RECORDS TO USE Start Marker

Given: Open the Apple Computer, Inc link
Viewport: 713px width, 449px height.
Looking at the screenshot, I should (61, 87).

RECORDS TO USE End Marker
RECORDS TO USE Start Marker

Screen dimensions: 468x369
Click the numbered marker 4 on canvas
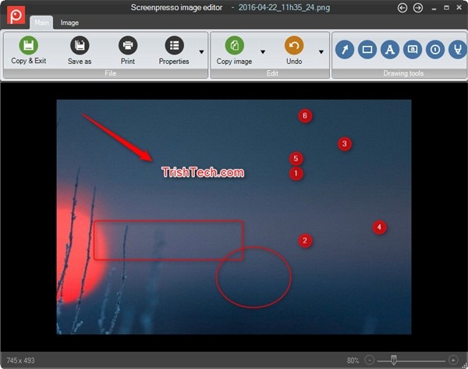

RECORDS TO USE End Marker
RECORDS TO USE Start Marker

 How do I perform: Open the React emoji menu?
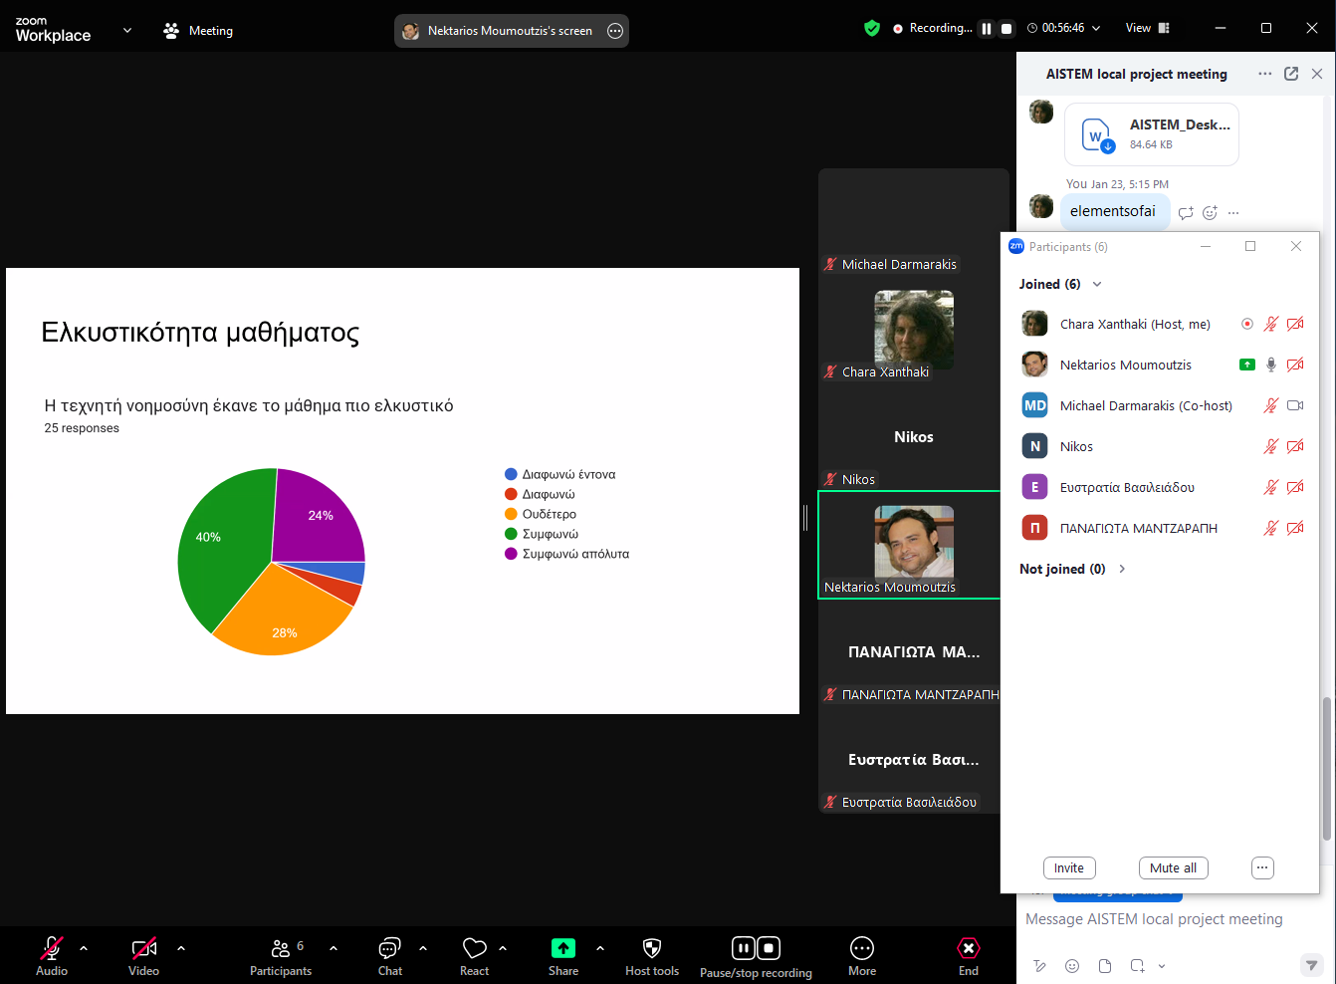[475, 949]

RECORDS TO USE End Marker

- [WHAT IS NEEDED]: Print exactly the lines of the listing above starting at the line containing "Screen dimensions: 468x369" and ending at the line containing "Click the numbered marker 4 on canvas", both included.

- [SOLVED PROBLEM]:
Screen dimensions: 468x369
Click the numbered marker 4 on canvas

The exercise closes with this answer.